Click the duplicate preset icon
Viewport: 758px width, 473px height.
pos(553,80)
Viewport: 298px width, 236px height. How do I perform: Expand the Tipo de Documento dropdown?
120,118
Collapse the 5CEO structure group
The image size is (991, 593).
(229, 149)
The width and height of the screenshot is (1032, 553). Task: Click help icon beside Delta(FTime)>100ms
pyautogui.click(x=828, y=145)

--------------------------------

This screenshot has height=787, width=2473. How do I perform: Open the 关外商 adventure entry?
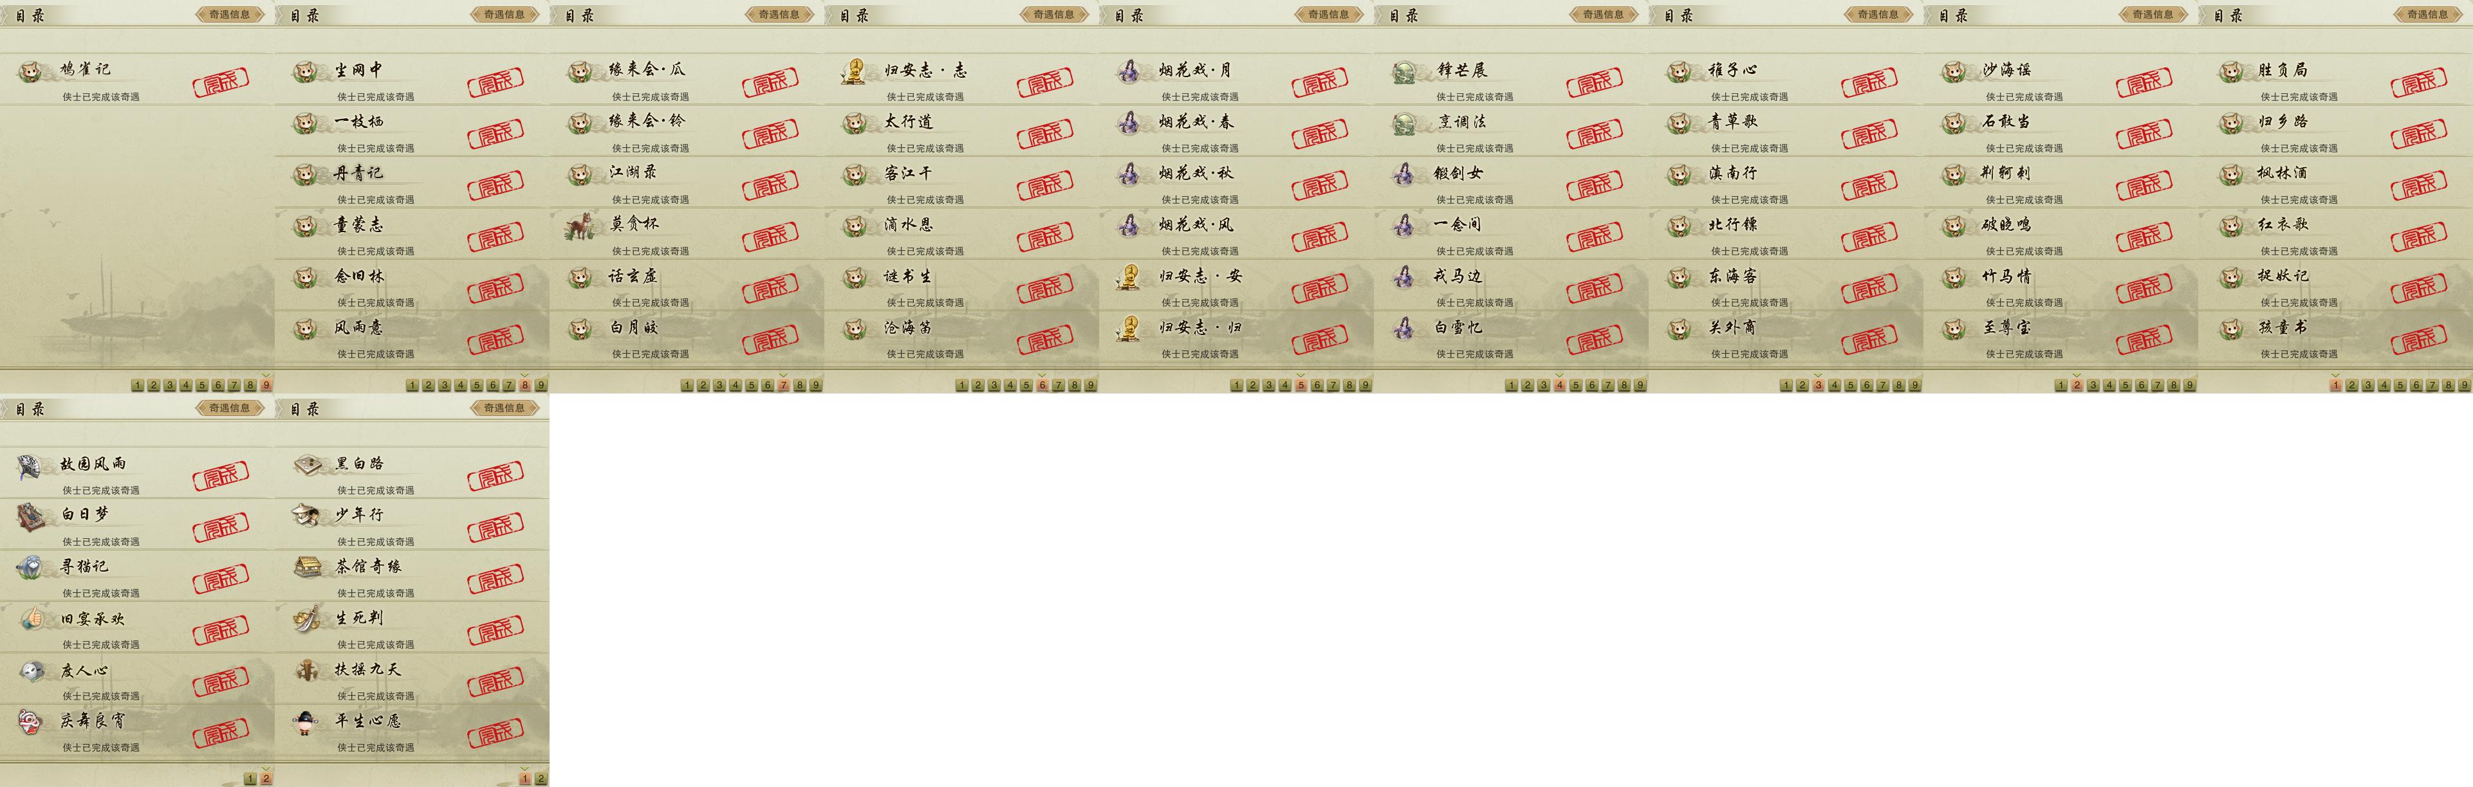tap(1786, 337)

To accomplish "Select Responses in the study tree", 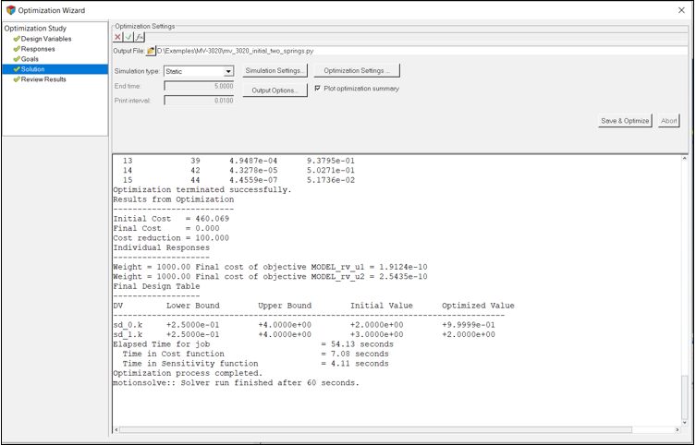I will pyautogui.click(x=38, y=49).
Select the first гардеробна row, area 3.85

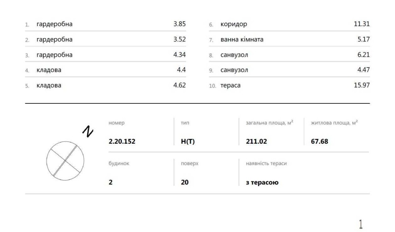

--------------------------------

_练习要求_. 请将上面材料中的几行原样照抄下来：从含有“The width and”的那一行起，一直抄到含有“pyautogui.click(x=828, y=145)”的那一行，首尾两行都要包括。

_练习答案_.
The width and height of the screenshot is (1032, 553). Task: Click help icon beside Delta(FTime)>100ms
pyautogui.click(x=828, y=145)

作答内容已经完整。